Se a representação feminina nos quadrinhos sofre constantemente com padrões estéticos distorcidos e consequentemente situações preconceituosas relacionadas ao gênero, com a mulher negra essa representação nos quadrinhos é ainda pior.
Então, não é exagero dizer que as mulheres negras enfrentam duas vezes mais preconceitos e barreiras para conquistar seu espaço no mercado de trabalho, por isso, hoje vamos falar especialmente das mulheres negras que foram pioneiras em uma mídia/arte que faz parte da vida de inúmeras pessoas em todo o mundo: as Histórias em Quadrinhos (HQs).
A primeira que destacamos é a estadunidense Jackie Ormes, nascida no ano de 1911, em Monongahela, Pensilvânia, ela é considerada a primeira mulher negra a publicar suas tiras em jornais, nos Estados Unidos. Depois de se formar, em 1930, pela Monongahela High School, em Pittsburgh, Ormes trabalhou como repórter freelancer e revisora para o Pittsburgh Courier, um jornal semanal afro-americano que saía todo sábado. Publicou quadrinhos entre os anos de 1937 e 1954 e deu preferência às personagens femininas negras, tratando temas que são polêmicos até os dias atuais, às vezes com humor e às vezes de forma séria.
Foi no Courier, em 1937, que publicou sua primeira tira de quadrinhos, “Torchy Brown in Dixie Harlem”, numa representação bem humorada, Ormes conta a história de uma jovem negra do Mississippi que busca por novas oportunidades nas metrópoles do norte, onde ganha fama como cantora. A jovem representa a primeira personagem negra independente.
Pesquisando sobre cartunistas no Brasil, nos deparamos com uma grande dificuldade em encontrar informações a respeito. O pouco que conseguimos foi através de uma matéria de divulgação da revista PLAF, uma nova revista sobre quadrinhos, que tem como foco a produção autoral e a diversidade temática, abordando desde autores brasileiros até produções estrangeiras, que você pode adquirir aqui.
Encontramos que a pioneira é Maria Aparecida Godoy que nasceu em Guaratinguetá, SP e fez sucesso em um gênero bem diferente: o terror. Escreveu roteiros para HQs nas décadas de 1960 e 1970, para as revistas Calafrio e Mestres do Terror, explorando “crendices populares” do interior de São Paulo. Godoy fez uma espécie de resgate do folclore brasileiro, com seus roteiros originais e regionalistas. Uma mulher negra, roteirizando HQs de terror, durante um dos períodos mais tensos da nossa história, a Ditadura Militar.

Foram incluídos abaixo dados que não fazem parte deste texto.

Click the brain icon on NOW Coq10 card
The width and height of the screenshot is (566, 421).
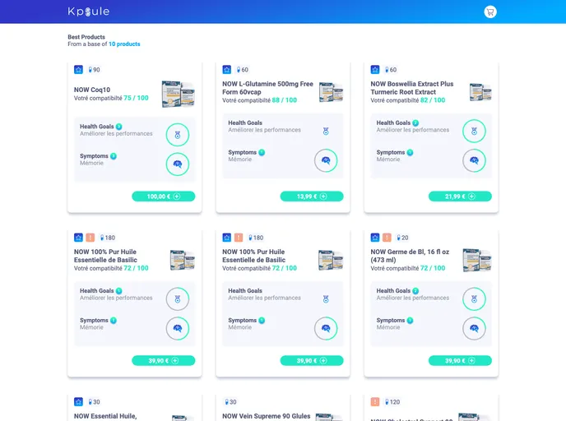(x=178, y=164)
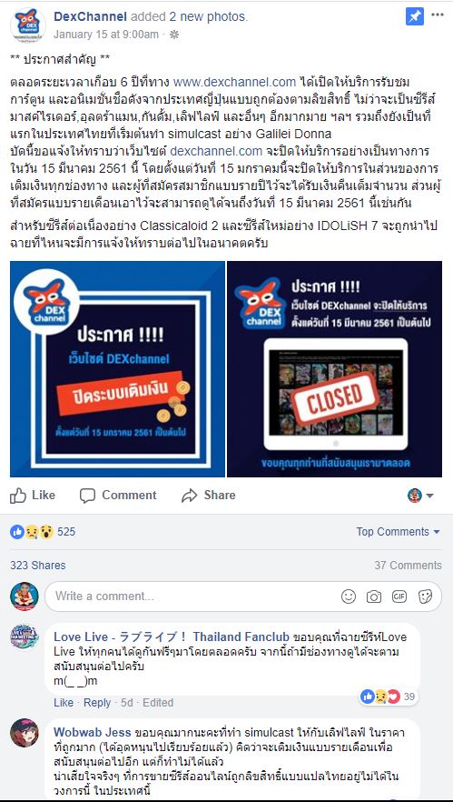The height and width of the screenshot is (802, 453).
Task: Open the sticker picker icon
Action: click(x=425, y=596)
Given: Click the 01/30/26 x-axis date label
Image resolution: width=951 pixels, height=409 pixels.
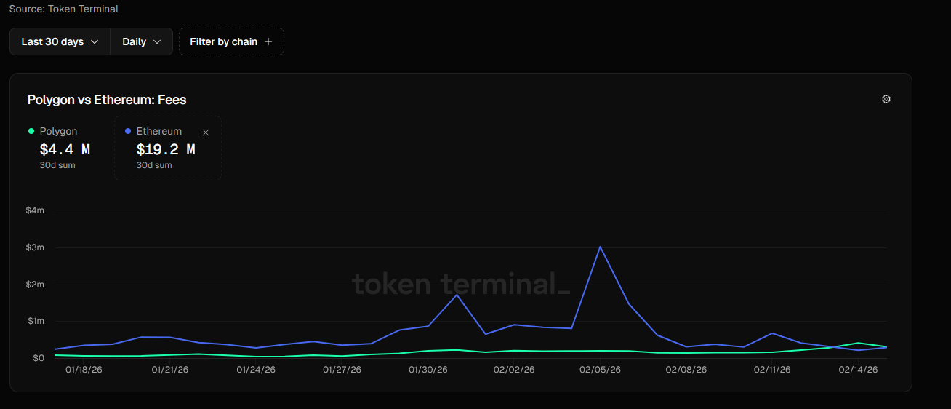Looking at the screenshot, I should coord(428,370).
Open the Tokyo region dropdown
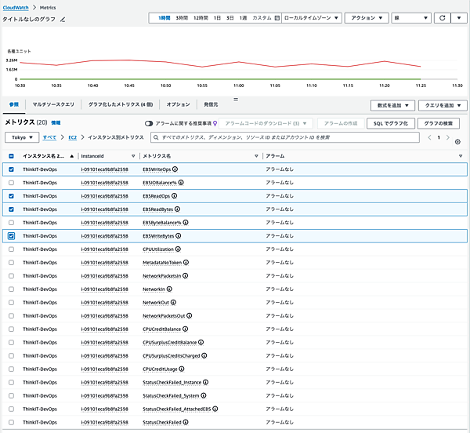Image resolution: width=470 pixels, height=433 pixels. coord(21,137)
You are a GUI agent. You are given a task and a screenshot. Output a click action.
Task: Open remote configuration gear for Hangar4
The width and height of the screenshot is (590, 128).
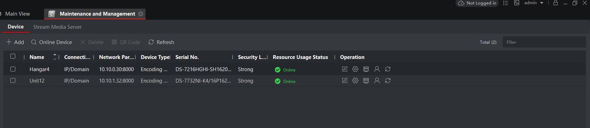[355, 69]
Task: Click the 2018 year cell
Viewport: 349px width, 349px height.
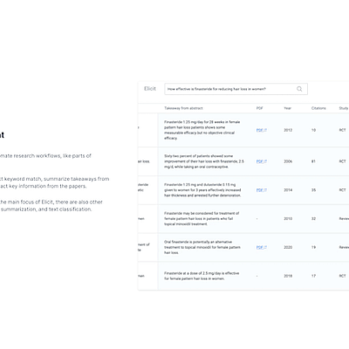Action: 288,276
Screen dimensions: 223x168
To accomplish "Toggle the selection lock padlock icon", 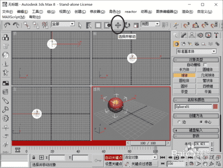I will point(34,157).
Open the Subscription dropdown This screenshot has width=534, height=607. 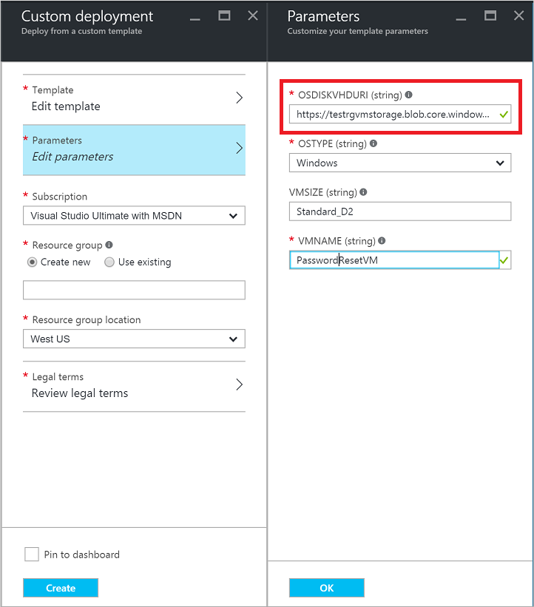click(x=134, y=216)
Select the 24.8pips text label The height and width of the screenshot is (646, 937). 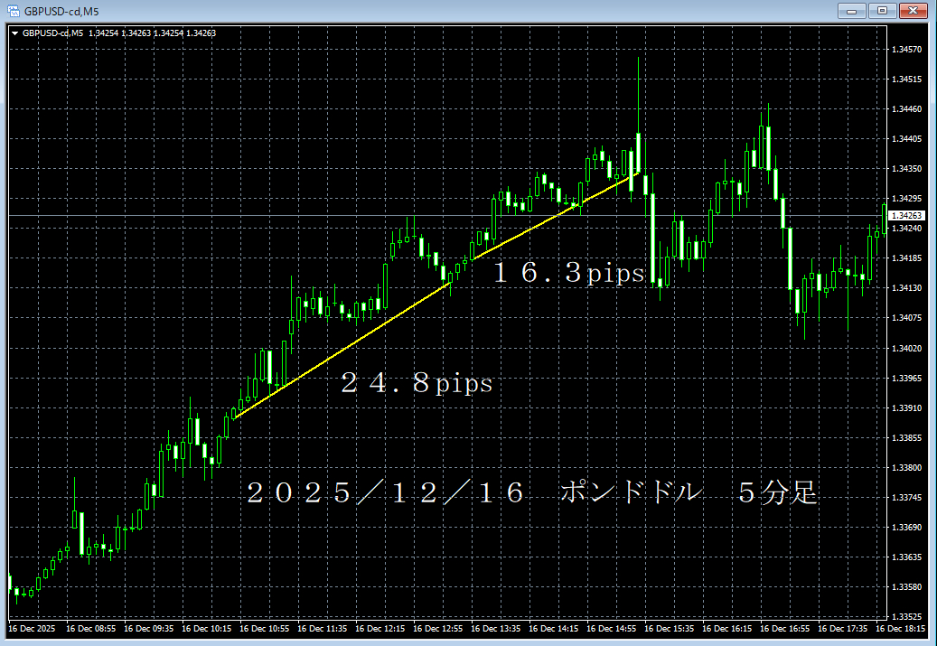coord(416,384)

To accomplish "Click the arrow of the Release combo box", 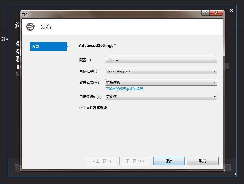I will point(215,60).
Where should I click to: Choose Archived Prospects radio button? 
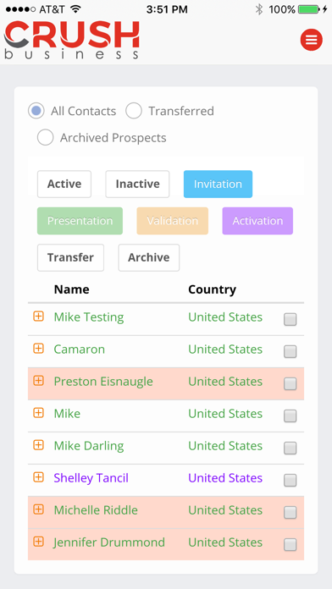(x=45, y=137)
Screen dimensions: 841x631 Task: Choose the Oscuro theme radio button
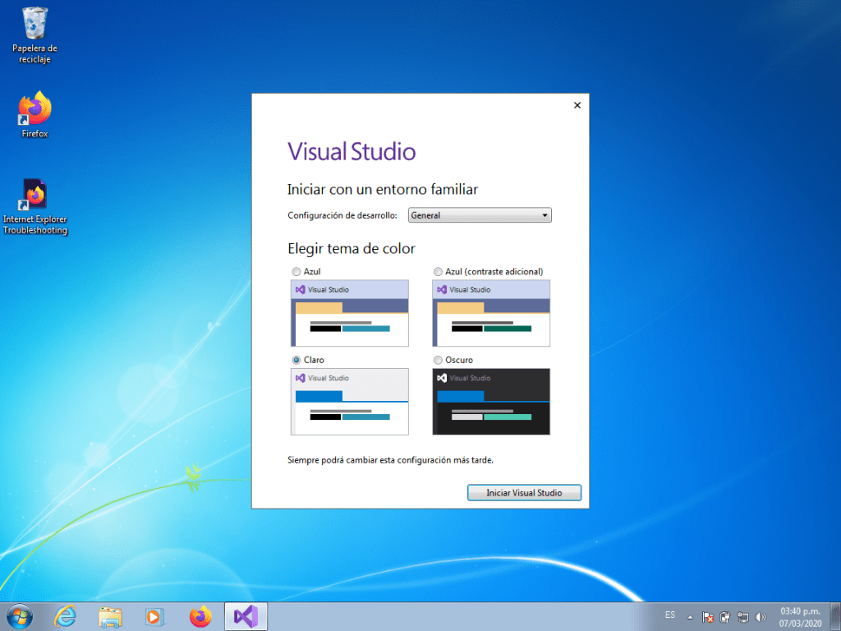(x=438, y=361)
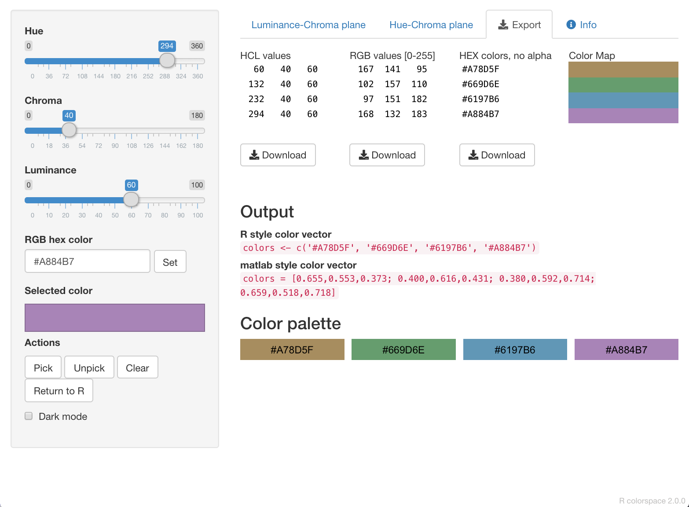Enable the Dark mode checkbox

[x=29, y=416]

Continuando nossa pesquisa, nos deparamos com Marguerite Abouet, originária da Costa do Marfim, nascida na cidade de Abidjan, no ano de 1971, é uma das negras que têm se destacado na atualidade. Aos doze anos foi para Paris com seu irmão mais velho com o objetivo de estudar, lá conheceu a profissão de escritora enquanto trabalhava de babá, servente e operadora de dados. Abouet, que era assistente jurídica, largou o emprego para se dedicar somente aos quadrinhos. Hoje vive com Clément em Romainville na França.
Aya de Yopougon é uma HQ da Abouet, que fala de uma África muito viva, longe dos clichês da guerra e da fome, conta o cotidiano na costa-marfinense no fim dos anos 70 e é um pouco do que a própria autora vivenciou, abordado de uma maneira sensível e cheia de humor. A beleza de Aya está nas cores africanas e nos sabores que saltam das páginas, como o aroma da sopa de amendoim, cuja receita, pode ser lida no “bônus marfinense” ao final do livro.
No dia 17 de julho de 2013, foi lançado na França o desenho animado Aya de Yopougon, uma animação, que tem 1h42min, produzida pelos estúdios Autochenille Production e Banjo Studio, que se baseia na série de quadrinhos.
Recentemente, na revista Risca!, uma iniciativa do Lady’s Comics, cujo tema geral foi “Memória e Política das Mulheres nos Quadrinhos”, dedicou-se um artigo justamente a essas mulheres. Esse resgate da memória da mulher negra é especialmente significativo. Não se trata apenas de contar a história dessas mulheres mas também de construir uma identidade para a mulher negra dentro de um nicho do mercado de trabalho em que ela ainda está em número reduzido. Das pioneiras às jovens artistas e roteiristas elas são, para muitos, personagens anônimas.